Problem to solve: The output is the line holding "Select the Stacy" and all lines after it to the end of the records below; restate them unchanged and add nothing.

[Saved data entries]
*** Block opens ***

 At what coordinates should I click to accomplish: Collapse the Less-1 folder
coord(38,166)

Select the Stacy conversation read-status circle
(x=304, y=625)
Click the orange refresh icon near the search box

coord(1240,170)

*** Block closes ***

Written solution:
Select the Stacy conversation read-status circle
(x=304, y=625)
Click the orange refresh icon near the search box

coord(1240,170)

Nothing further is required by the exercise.